#### [Selection]
**********

McNabb, on a third-and-10 play, completed a first-down pass to Freddie Mitchell, then motioned for his teammates to quickly get up to the line of scrimmage. But as he was calling the play at the line, he began to gasp and had to motion his teammates back to the huddle, where video of the game clearly shows him violently coughing.

According to a team source, McNabb said he called the play in the huddle with hand signals. But 30 seconds elapsed between the first-down pass to Mitchell and the next play, a dropped pass by running back Brian Westbrook. That play could have resulted in a huge gain.

Though the 13-play drive ended with McNabb throwing a 30-yard touchdown pass to Greg Lewis that pulled the Eagles within three points, the game clock had just 1:48 remaining. The drive had started with 5:40 left.

...According to a team source, McNabb has been reluctant to talk about what happened on the Eagles' final touchdown drive because he does not want to sound as though he is making an excuse for the Eagles' Super Bowl loss.

**********

Entries drawn from a collection
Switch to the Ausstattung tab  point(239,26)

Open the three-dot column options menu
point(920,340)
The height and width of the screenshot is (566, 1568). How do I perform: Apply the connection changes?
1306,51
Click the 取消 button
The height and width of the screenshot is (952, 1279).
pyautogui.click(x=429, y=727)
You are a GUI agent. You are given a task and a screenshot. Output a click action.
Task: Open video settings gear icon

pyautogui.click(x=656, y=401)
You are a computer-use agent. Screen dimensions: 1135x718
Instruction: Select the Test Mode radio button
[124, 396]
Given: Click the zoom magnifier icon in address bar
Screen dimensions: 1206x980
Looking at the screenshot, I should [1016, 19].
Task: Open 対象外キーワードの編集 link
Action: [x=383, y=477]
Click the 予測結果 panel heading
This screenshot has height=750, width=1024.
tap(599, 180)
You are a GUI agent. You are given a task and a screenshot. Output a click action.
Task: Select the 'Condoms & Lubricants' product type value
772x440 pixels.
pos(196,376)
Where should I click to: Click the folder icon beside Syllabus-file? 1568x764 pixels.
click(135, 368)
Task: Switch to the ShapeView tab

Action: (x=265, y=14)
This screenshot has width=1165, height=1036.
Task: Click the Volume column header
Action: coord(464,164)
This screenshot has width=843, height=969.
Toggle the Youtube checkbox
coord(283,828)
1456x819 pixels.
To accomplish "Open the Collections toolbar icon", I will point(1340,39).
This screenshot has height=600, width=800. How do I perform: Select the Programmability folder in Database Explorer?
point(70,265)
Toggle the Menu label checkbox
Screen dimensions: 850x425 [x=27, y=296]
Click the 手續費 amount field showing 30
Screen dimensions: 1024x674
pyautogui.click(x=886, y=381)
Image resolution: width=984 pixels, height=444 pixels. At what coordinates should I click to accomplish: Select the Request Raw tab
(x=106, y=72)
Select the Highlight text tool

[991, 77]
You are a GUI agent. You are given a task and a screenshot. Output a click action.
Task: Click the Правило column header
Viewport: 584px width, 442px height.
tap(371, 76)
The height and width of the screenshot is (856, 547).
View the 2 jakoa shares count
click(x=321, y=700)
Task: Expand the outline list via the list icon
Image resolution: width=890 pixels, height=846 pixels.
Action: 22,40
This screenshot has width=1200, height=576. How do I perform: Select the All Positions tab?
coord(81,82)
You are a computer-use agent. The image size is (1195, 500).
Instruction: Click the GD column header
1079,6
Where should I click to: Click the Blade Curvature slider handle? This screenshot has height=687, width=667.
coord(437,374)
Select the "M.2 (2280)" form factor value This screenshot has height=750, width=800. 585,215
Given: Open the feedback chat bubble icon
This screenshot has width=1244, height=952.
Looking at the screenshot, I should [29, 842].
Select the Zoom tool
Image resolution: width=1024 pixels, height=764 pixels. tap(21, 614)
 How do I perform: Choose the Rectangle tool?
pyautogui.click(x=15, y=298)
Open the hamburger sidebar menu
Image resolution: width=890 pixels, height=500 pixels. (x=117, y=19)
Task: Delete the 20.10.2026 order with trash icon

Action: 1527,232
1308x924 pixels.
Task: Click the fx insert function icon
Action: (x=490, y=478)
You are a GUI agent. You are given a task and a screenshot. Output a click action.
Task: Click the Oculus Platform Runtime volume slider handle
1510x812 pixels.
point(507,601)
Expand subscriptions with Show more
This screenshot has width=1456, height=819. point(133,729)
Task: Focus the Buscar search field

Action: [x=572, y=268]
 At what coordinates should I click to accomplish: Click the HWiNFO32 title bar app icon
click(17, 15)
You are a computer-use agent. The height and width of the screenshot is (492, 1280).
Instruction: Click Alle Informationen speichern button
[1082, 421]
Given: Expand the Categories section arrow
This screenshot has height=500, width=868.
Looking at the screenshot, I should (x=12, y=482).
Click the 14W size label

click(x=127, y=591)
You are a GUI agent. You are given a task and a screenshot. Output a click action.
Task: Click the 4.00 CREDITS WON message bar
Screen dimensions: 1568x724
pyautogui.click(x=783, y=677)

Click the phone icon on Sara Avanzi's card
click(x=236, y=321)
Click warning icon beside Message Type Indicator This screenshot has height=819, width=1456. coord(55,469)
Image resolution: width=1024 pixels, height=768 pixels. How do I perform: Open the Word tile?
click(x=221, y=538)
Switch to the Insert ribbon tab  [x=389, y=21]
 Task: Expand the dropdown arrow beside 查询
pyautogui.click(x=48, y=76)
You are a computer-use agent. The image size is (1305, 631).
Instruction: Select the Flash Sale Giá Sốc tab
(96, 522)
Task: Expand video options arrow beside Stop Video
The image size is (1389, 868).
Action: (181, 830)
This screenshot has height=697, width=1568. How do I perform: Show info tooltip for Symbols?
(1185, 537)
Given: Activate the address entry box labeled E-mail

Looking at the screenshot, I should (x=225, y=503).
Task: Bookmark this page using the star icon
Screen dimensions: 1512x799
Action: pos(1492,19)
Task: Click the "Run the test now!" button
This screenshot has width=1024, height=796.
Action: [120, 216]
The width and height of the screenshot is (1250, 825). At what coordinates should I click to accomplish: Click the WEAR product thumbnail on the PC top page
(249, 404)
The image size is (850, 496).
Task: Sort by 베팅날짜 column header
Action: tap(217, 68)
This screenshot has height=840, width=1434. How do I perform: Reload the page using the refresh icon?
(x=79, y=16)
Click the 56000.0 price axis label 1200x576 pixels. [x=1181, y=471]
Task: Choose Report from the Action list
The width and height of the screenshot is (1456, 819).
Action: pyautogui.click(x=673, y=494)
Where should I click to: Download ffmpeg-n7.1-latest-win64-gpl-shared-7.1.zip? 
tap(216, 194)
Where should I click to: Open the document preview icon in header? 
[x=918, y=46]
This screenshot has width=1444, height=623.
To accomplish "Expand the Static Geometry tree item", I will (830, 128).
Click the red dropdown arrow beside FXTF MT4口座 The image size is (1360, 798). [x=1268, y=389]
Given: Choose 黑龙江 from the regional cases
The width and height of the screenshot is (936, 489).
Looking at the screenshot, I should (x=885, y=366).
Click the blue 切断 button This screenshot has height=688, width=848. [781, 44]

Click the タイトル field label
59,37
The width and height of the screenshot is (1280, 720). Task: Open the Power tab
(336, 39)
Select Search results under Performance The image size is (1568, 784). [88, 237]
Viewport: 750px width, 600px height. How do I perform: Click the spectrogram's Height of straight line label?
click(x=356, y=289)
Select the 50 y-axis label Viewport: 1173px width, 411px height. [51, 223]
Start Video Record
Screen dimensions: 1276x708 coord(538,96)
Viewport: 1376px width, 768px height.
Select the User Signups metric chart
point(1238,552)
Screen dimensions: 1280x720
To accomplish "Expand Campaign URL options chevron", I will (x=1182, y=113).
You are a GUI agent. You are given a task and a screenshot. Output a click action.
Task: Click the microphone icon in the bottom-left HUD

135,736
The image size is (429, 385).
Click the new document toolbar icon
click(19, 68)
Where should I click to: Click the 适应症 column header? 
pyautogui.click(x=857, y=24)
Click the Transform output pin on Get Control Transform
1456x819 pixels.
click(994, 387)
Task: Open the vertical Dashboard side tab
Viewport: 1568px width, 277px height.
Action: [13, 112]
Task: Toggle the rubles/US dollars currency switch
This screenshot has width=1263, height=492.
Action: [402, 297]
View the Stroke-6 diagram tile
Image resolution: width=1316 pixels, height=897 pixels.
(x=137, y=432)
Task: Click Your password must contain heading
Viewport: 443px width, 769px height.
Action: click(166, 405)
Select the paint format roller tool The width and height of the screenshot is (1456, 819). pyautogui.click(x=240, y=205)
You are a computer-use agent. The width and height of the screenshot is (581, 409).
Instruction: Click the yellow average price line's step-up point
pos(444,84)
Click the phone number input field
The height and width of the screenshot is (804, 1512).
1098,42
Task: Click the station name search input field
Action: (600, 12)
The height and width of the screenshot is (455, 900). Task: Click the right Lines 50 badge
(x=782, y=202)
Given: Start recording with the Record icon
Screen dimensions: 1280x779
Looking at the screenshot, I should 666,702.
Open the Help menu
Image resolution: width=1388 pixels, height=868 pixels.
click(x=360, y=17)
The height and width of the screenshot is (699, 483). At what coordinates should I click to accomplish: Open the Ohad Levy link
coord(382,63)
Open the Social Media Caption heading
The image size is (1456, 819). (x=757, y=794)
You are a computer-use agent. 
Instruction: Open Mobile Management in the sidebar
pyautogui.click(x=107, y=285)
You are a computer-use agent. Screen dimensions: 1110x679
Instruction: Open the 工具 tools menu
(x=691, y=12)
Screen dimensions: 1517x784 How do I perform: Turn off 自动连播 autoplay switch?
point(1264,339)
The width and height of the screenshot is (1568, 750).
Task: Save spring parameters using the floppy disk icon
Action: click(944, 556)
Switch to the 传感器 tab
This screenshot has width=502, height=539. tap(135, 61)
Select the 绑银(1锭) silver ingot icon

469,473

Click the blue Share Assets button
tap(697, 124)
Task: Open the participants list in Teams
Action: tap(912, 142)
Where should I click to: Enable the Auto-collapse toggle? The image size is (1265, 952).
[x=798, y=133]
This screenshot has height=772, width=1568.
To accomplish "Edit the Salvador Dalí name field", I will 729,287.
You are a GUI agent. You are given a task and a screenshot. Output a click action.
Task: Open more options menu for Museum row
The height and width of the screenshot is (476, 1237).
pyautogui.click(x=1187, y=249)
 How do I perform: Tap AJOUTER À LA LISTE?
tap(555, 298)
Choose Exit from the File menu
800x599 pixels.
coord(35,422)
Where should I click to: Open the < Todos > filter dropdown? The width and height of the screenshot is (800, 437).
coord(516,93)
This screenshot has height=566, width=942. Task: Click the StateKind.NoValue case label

**********

#### [Short task A]
Translate this sentence from the passage about McNabb into Spanish: "The drive had started with 5:40 left."
#### [Short task B]
In the records, duplicate the stretch from the line that contains "Open the Help menu" through the line that contains "coord(382,63)".
The records are unrelated to the passage about McNabb.

#### [Full answer A]
La serie ofensiva había comenzado con 5:40 por jugar.

#### [Full answer B]
Open the Help menu
Image resolution: width=1388 pixels, height=868 pixels.
click(x=360, y=17)
The height and width of the screenshot is (699, 483). At what coordinates should I click to accomplish: Open the Ohad Levy link
coord(382,63)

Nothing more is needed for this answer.